Charlie Dixon
Lucian Freud: The Self-portraits
Throughout art history, the self-portrait has remained a point of captivation. From Velasquez to Van Gogh, the artist’s rendering of selfhood provides a fascinating insight into the psyche of a figure often shrouded in mystery, revealing to the viewer traits which even the photograph fails to capture.
Lucian Freud: The Self-portraits, a new retrospective at the Royal Academy, presents a large body of work, spanning seventy years of the artist’s career. From the uncertainty of adolescence, through amorphous, distorted reflections, towards a drift into old age as the figure begins to fade. The presented works are unsettling, and at times violent introspections into Freud’s mind, as they attempt to merge the physicality of the human form, with the artist’s response to being. Freud’s relationship with his work was wavering, as he destroyed more self-portraits than he kept. As he claimed: “I don’t accept the information that I get when I look at myself and that’s where the trouble starts.”

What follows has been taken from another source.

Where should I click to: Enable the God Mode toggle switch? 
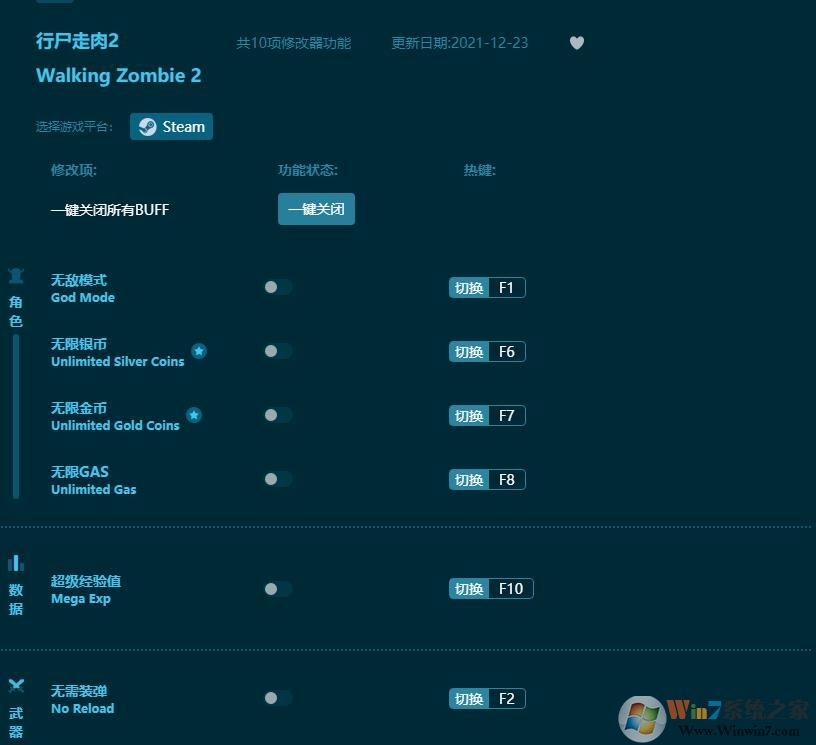pos(277,287)
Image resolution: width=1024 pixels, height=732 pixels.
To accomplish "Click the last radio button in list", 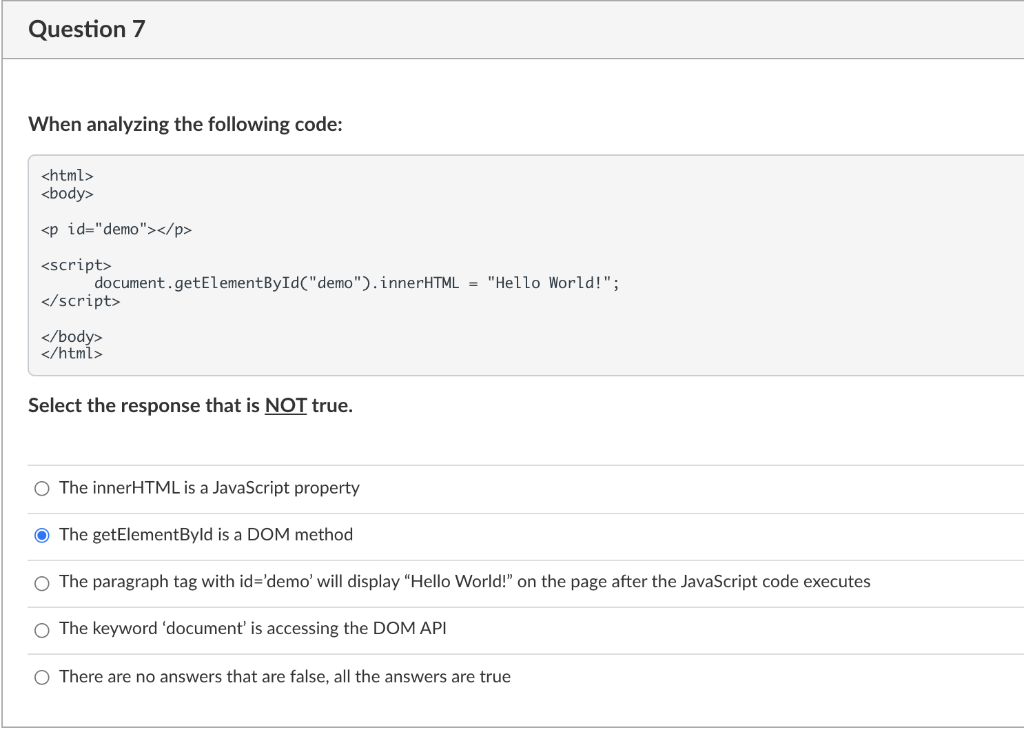I will coord(41,677).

The first section of the show comprises both drawing and painting, demonstrating the beginnings of the artist’s practice when he was just eighteen. Self-Portrait (1940) conveys a sketchy uncertainty that presupposes the development of an artistic style. By 1943, with his work Man with Feather, Freud began to demonstrate his own outlook. A far cry from the painterly technique that would later become the signature of the artist, this portrait is almost graphic in its use of clear lines and flat pools of colour. A series of peculiar forms frame Freud’s own image, as he stares blankly beyond the frame. Despite its simplicity, the work renders something inherently contemplative.
Freud employs complex symbolism in many of the presented pieces. In paintings such as Interior with Plant, Reflection Listening, he subverts one’s expectations of the portrait form by shifting himself into the background, positioning the seemingly banal office-plant into the centre of the image. In doing so, he appears to be questioning the role of the portrait in glorifying the figure it depicts; he is merely part of a scene, a wider system. The work Interior with Hand Mirror plays upon illusory depth – the mirror creates an interplay between Freud and the viewer, as they stand in the position of the artist himself.
The penultimate room in the show presents a series of works that do not appear, at first to include the artist’s image. The piece Flora with Blue Toenails, illustrates the figure of the artist as a shadow, hanging ominously over the principle subject. Throughout the works, Freud remains an inherently elusive figure. His use of distortion, illusion, and reflection suggests that his true self always avoids capture. The constant shifts in his self portrayals are dramatic, and at times unnerving, as the audience is left wondering if he is ever really there.
The final paintings in the show appear as a move away from the illusory nature of the earlier pieces. Painter Working, Reflection, painted in 1993, presents Freud’s nude figure, reworked, layered with thick paint in an attempt to capture the effects of age on his own body – the surface is textured, uncertain, muddy. There is inherent brutality to the image; perhaps most important though, is its honesty. Here is a move away from the hiding, the smoke and mirrors of artistic license. At last, the artist; square to the picture plane, without decoration or symbol. This painting appears as a culmination of a fluctuating identity, a pause for reflection amidst the nostalgia that arrives with age.